Sharon Dawn Taylor 2002

Abstract

HIV/Aids is a modern disease that has claimed many lives in its short history. Western medicine drugs to combat the disease have been developed and have greatly prolonged the lives of many HIV/AIDS patients, but a decrease in the mortality rate is sadly accompanied by an increase in the numbers of those infected and affected.

In the late 1980s and the early 1990s a number of papers were published on the approach of Chinese medicine to the treatment of HIV/AIDS. Since and since triple-combination drug therapy was introduced in 1997, there have been fewer such studies.

This research sets out to investigate how the approaches to treating HIV/AIDS with Chinese medicine vary in practice in different social and cultural settings. The method of research was a literature review and four clinic visits in the UK and the USA to observe current practice. The visits were essentially case studies, completed through interviews and observation, and analysed using qualitative methodology.

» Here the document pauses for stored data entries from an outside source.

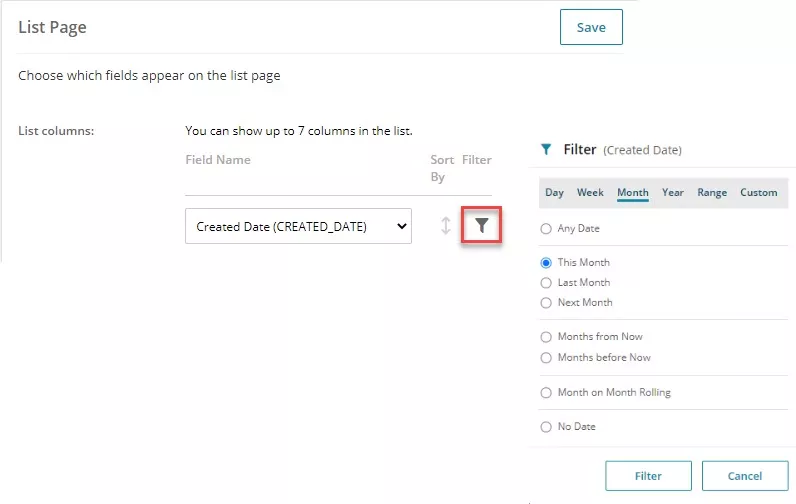This screenshot has width=796, height=504.
Task: Switch to the Custom tab
Action: (758, 192)
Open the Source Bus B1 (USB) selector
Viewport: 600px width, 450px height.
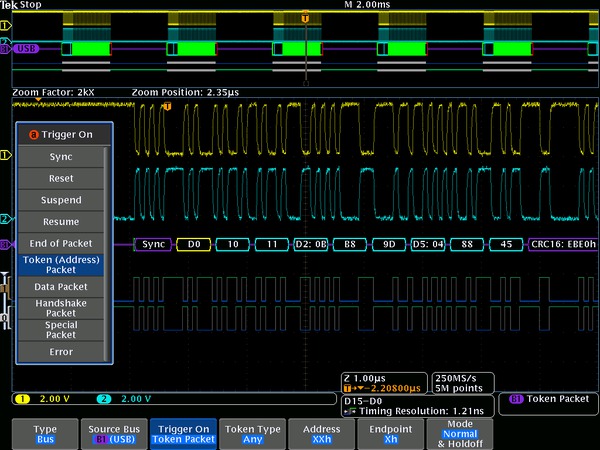(x=112, y=433)
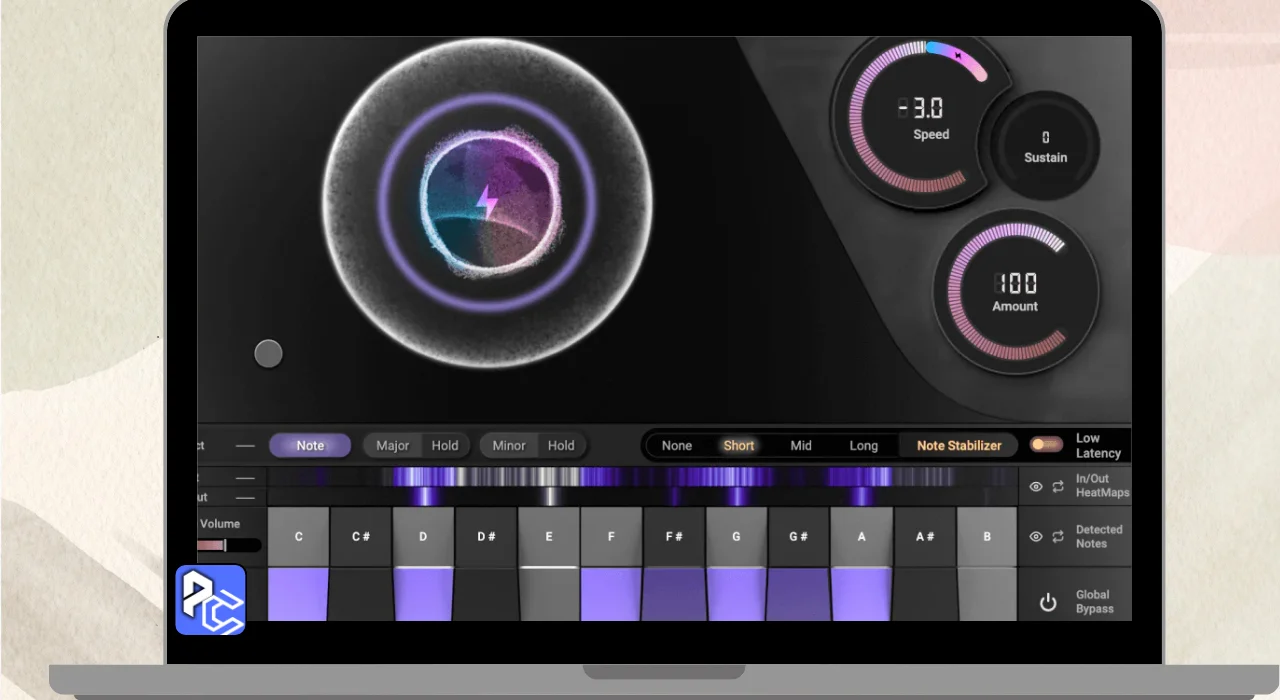Image resolution: width=1280 pixels, height=700 pixels.
Task: Click the small gray circle below the orb
Action: click(268, 353)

Two pilot clinic visits and a preliminary literature review aided the development of four themes of research: the social and cultural setting of clinics, the background of the practitioners, treatment protocols and the basis of theory for treatment.

The study revealed the main differences in approach were in group treatments, the use of moxibustion, and the use of Chinese herbs. In some circumstances it can be argued that the approach was influenced by cultural and socio-economic factors, but approaches also appear to be informed by the beliefs of the practitioners.

Throughout the study, it has been evident that, whatever their beliefs, practitioners have tailored their approaches in response to the needs of the patients, adapting as the nature of the epidemic changed, contributing what they can to support their patients.